France proposed a United Nations diamond embargo on Ivory Coast on Thursday to stop rebels from using the gems to buy guns, Reuters reports.

France added the ban on diamonds to a draft U.N. Security Council resolution, which would also renew sanctions against individuals that had been adopted earlier but not imposed, Reuters reports.

If the resolution is passed, the diamond embargo would take effect immediately, imposing penalties on anyone caught dealing in Ivorian gems, Reuters reports. The 15-nation security council has already placed an arms embargo on the Ivory Coast.

Ivory Coast has been cut in two since a 2002 civil war launched by rebels who tried to oust President Laurent Gbagbo.

U.N. and French peacekeepers police a buffer zone between the rebel-held north and government-held south.

The West African nation mines about 300,000 carats of diamonds per year, largely in the rebel-controlled north, according to Global Witness, which studies how the sale of natural resources funds conflicts.

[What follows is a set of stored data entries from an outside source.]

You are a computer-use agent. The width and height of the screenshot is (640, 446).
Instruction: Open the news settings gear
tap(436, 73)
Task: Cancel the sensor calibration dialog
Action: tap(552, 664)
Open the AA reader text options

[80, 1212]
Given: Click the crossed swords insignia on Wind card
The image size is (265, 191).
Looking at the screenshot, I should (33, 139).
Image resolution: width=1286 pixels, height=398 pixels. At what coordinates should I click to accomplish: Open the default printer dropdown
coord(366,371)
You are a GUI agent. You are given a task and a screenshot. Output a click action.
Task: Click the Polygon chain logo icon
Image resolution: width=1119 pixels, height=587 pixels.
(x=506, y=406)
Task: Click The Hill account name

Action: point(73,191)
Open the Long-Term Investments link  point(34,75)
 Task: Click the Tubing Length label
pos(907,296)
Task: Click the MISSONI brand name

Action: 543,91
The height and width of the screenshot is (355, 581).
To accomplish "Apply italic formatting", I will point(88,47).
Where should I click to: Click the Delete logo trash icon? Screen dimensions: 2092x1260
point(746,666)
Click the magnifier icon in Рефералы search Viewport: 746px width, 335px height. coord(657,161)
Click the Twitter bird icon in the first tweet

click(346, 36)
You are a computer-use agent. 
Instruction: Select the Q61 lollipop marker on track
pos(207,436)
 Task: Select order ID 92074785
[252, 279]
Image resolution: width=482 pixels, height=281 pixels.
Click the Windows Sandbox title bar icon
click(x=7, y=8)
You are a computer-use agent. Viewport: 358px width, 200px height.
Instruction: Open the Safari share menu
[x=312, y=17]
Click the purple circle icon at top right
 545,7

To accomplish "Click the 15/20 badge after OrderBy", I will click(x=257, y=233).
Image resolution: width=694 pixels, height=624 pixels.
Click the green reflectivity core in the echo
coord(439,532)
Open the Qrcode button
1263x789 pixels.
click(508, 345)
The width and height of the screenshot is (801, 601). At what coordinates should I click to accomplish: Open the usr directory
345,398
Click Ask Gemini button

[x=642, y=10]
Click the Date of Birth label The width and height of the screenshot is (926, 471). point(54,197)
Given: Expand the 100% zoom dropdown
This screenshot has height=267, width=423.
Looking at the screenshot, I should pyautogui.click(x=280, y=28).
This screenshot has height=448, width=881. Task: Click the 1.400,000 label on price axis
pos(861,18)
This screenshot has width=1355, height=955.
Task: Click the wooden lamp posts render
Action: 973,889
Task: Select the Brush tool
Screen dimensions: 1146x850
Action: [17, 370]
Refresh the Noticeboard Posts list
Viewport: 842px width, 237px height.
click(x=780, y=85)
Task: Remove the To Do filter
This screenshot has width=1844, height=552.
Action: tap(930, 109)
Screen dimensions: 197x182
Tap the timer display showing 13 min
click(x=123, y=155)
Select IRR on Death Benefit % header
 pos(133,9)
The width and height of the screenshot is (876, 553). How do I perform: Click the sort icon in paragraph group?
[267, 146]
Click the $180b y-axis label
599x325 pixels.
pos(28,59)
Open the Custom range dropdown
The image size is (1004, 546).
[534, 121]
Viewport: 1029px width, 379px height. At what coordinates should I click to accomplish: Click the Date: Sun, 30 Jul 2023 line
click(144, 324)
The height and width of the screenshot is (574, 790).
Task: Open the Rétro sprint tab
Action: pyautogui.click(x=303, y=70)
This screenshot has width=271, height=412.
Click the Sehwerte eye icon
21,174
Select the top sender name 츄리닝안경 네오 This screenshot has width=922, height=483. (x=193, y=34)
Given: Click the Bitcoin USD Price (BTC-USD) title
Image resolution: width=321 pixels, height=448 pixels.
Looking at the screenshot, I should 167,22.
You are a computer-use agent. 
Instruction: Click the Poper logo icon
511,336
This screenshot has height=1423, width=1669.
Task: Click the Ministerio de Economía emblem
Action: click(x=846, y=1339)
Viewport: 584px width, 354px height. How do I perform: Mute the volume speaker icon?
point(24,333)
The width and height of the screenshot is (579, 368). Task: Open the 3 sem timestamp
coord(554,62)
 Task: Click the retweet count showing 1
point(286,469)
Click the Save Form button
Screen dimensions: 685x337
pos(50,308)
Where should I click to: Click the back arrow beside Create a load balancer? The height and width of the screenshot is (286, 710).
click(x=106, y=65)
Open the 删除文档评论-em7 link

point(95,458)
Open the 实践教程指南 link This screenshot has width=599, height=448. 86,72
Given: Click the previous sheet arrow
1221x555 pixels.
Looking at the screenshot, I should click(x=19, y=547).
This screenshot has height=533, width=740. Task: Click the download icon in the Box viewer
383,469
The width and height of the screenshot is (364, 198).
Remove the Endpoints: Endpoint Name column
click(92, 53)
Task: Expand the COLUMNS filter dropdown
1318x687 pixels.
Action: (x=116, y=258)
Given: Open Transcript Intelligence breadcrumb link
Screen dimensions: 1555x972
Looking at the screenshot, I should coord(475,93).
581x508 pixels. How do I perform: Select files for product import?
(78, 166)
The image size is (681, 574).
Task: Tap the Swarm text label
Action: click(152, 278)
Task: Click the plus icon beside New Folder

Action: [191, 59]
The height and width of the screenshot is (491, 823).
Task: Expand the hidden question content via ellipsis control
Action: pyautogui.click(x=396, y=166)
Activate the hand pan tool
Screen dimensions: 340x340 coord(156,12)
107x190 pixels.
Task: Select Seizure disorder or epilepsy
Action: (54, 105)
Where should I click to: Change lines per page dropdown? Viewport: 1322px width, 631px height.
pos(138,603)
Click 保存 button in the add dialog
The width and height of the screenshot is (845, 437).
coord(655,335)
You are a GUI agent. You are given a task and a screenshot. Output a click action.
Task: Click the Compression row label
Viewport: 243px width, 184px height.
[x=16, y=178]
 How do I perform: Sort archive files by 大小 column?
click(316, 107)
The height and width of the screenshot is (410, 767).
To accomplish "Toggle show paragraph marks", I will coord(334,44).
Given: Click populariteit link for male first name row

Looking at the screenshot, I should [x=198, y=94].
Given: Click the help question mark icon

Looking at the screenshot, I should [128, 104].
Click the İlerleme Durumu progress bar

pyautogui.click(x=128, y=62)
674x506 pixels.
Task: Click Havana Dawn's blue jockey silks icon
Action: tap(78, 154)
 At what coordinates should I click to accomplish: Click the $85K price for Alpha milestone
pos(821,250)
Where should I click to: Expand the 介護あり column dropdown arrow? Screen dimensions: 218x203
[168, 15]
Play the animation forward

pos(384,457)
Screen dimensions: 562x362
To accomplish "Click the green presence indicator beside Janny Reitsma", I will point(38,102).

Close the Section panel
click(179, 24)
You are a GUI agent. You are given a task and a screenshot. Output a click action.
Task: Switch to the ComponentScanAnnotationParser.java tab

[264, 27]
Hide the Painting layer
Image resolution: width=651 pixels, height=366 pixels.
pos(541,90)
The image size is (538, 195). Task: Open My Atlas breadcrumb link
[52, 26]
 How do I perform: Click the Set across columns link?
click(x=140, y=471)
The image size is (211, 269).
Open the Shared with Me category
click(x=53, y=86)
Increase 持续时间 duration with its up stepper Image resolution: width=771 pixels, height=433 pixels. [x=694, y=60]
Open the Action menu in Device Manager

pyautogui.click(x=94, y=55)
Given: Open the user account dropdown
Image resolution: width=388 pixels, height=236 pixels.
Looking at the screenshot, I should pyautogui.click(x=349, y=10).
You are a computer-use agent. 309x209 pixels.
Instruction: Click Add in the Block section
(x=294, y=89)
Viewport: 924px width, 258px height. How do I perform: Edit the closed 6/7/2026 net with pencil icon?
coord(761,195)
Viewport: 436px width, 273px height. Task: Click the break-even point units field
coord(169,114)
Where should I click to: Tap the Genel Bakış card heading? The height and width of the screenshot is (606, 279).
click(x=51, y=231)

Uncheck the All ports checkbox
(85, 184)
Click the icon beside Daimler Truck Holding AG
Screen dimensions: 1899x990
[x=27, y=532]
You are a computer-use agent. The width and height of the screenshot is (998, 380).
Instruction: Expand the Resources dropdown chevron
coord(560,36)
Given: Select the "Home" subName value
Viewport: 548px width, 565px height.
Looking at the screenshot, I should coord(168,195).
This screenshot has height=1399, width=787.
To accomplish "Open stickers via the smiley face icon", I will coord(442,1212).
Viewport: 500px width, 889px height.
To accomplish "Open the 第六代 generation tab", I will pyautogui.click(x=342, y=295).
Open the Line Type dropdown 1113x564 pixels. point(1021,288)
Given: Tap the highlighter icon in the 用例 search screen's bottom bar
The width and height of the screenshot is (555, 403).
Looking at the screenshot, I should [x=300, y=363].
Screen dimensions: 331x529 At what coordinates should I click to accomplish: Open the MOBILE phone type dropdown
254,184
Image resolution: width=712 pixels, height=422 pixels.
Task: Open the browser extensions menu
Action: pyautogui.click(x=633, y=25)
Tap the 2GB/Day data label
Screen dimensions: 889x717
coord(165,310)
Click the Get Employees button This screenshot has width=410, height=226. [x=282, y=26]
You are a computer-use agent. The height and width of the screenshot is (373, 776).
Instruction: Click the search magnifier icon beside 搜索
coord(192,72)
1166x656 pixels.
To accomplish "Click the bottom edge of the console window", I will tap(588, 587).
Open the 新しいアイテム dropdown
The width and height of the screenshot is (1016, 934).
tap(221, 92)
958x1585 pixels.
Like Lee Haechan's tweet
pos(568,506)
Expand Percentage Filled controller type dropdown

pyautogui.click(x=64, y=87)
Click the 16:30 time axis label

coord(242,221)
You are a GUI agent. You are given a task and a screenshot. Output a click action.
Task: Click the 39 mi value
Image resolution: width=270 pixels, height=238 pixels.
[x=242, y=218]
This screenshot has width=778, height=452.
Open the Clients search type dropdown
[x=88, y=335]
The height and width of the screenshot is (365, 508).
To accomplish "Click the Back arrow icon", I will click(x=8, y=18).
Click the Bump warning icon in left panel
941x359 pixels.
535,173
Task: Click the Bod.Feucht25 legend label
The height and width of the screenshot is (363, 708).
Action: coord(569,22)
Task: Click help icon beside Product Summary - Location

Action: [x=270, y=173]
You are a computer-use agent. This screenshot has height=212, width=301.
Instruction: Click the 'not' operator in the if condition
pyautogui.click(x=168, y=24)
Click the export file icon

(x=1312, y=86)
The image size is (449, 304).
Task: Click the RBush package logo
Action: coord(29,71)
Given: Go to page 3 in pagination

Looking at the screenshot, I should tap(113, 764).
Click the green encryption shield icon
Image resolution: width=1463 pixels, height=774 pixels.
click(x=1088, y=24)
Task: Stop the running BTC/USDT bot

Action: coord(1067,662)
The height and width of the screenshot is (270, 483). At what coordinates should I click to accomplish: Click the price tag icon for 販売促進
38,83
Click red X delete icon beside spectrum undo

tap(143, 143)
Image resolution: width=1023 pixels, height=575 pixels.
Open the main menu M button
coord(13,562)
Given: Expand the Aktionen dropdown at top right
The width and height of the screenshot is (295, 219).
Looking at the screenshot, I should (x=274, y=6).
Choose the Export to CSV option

Under a U.N.-backed plan, Gbagbo was allowed to remain as president beyond the Oct. 30 end of his five-year mandate until presidential elections are held.

In the meantime, Charles Konan Banny was named prime minister, vested with powers to carry out disarmament and electoral reforms in order to organize the presidential polls by the end of October of next year.

The security council voted more than a year ago to impose targeted sanctions—including a travel ban or a freeze on assets—against any government or rebel leader found to be blocking the peace process.